───── PASSAGE SHOWN

Current process hooks use `JSON-RPC over stdio`:

- PicoClaw starts the external process
- Requests and responses are exchanged as one JSON message per line
- `hook.runtime_event` is a notification and does not need a response
- `hook.before_llm`, `hook.after_llm`, `hook.before_tool`, `hook.after_tool`, and `hook.approve_tool` are request/response calls

The host does not currently accept new RPCs initiated by the process hook. In practice, that means an external hook can only respond to PicoClaw calls; it cannot call back into the host to send channel messages.

──────────
───── DATASET ENTRIES

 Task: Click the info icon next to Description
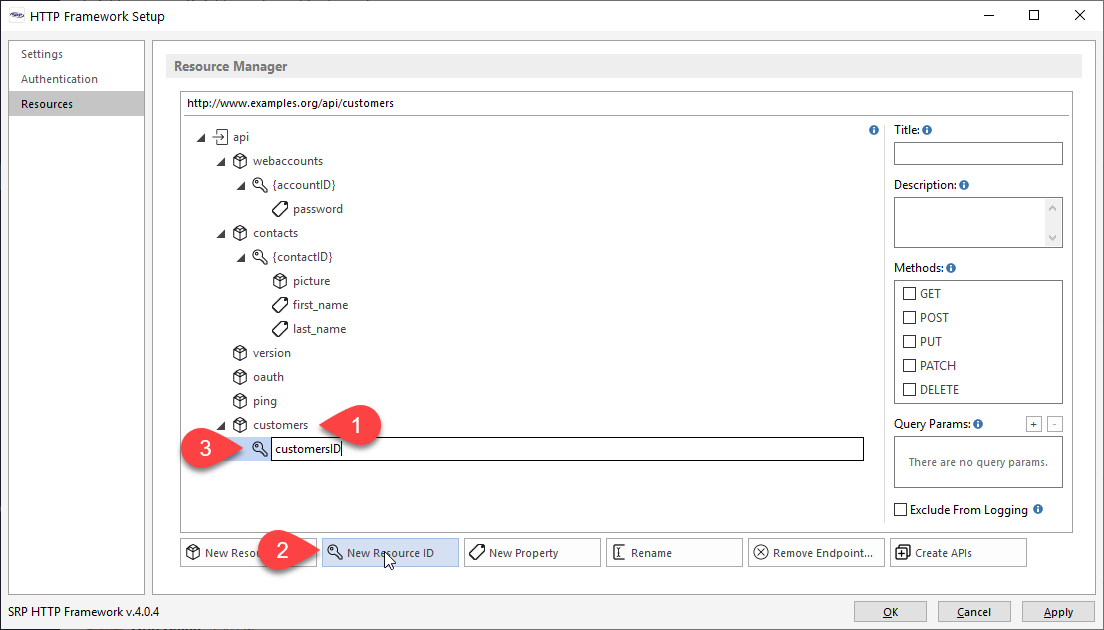(964, 185)
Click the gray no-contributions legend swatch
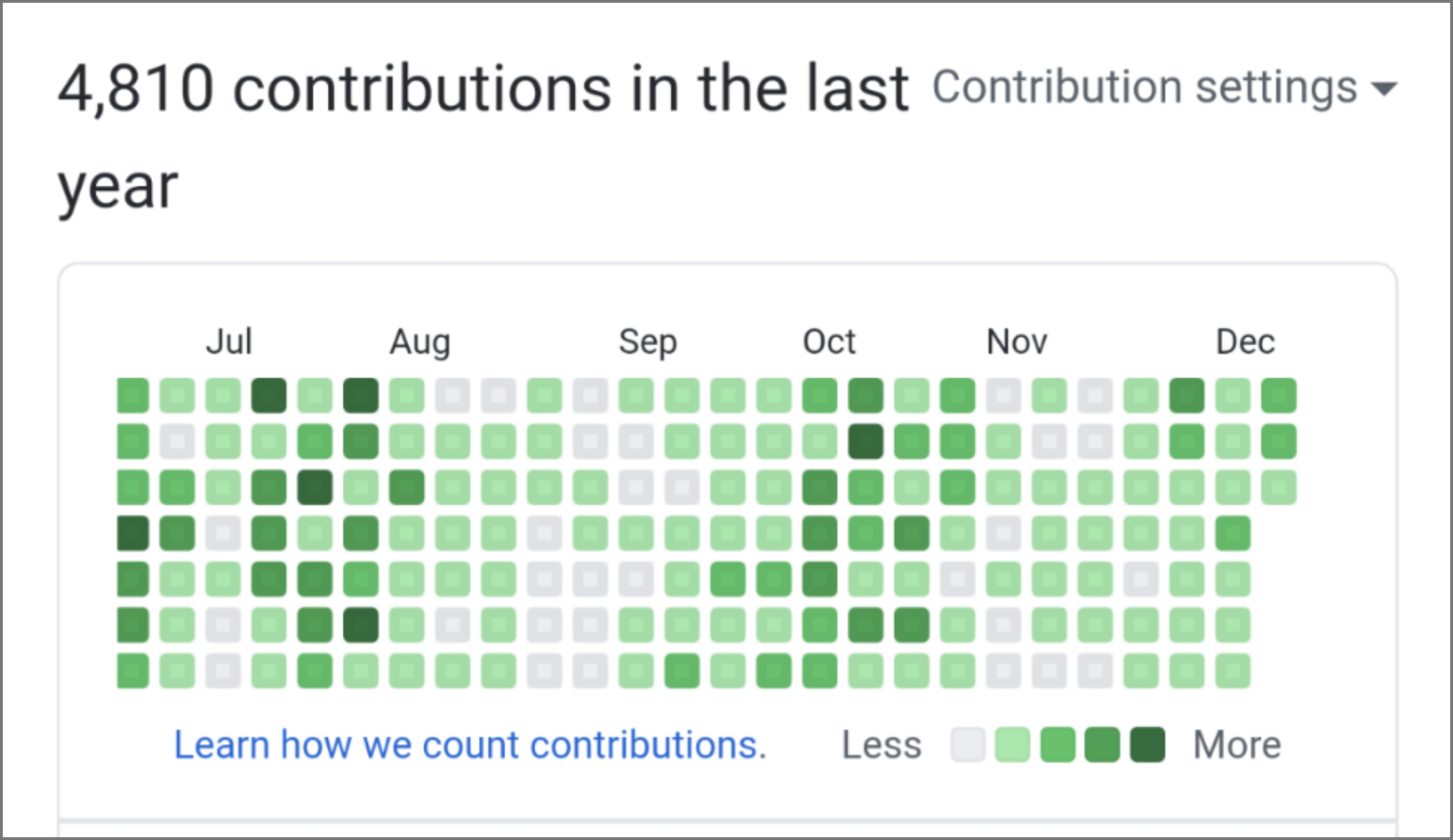This screenshot has width=1453, height=840. click(968, 745)
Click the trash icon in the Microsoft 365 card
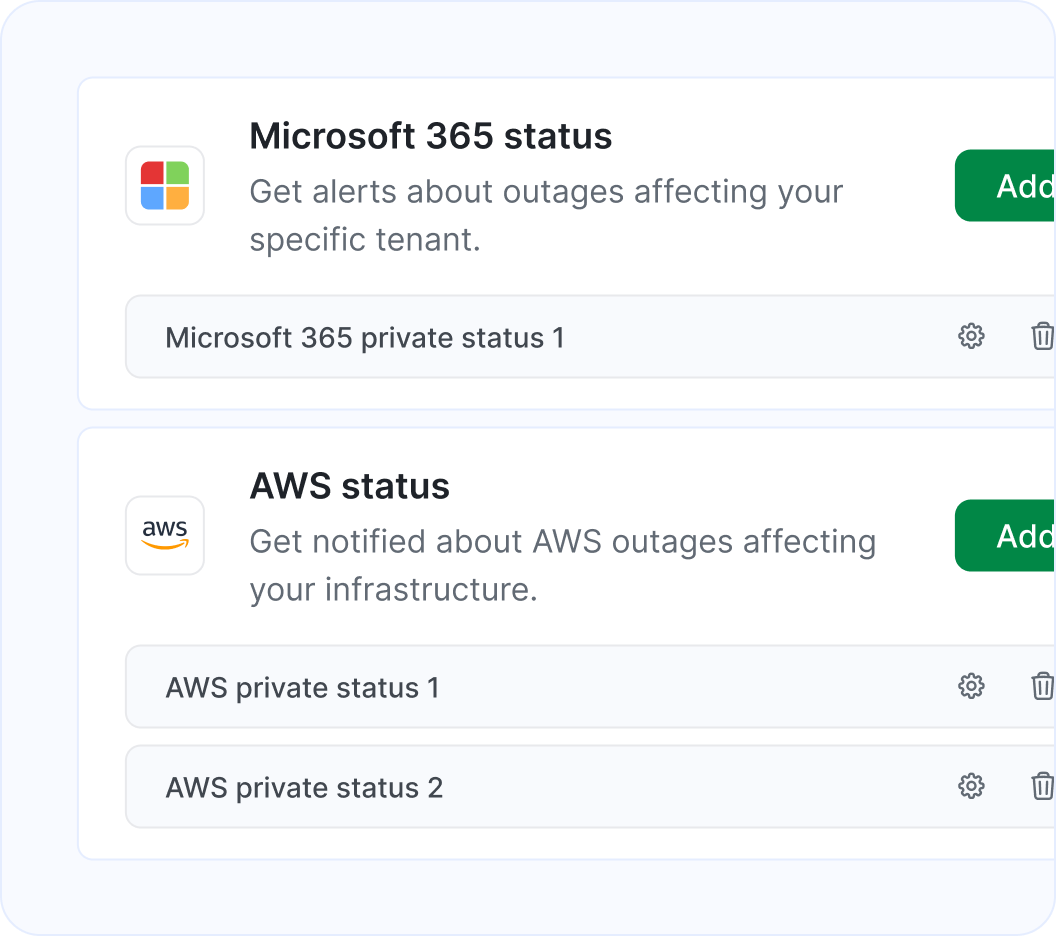This screenshot has width=1056, height=936. [x=1041, y=337]
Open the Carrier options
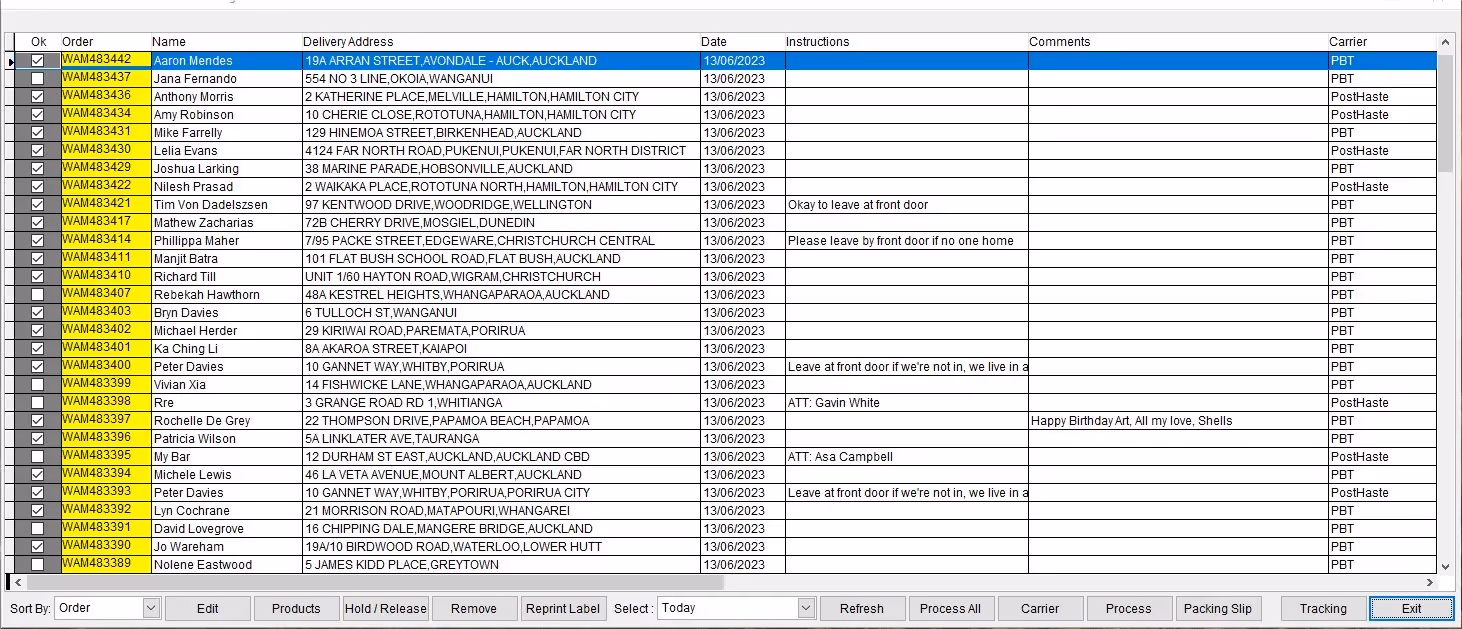 [1040, 608]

──────────

ASSIGNMENT:
Write out the part of the process hooks passage that runs from "The host does" to "send channel messages.". You won't need the items for this.

EXERCISE ANSWER:
The host does not currently accept new RPCs initiated by the process hook. In practice, that means an external hook can only respond to PicoClaw calls; it cannot call back into the host to send channel messages.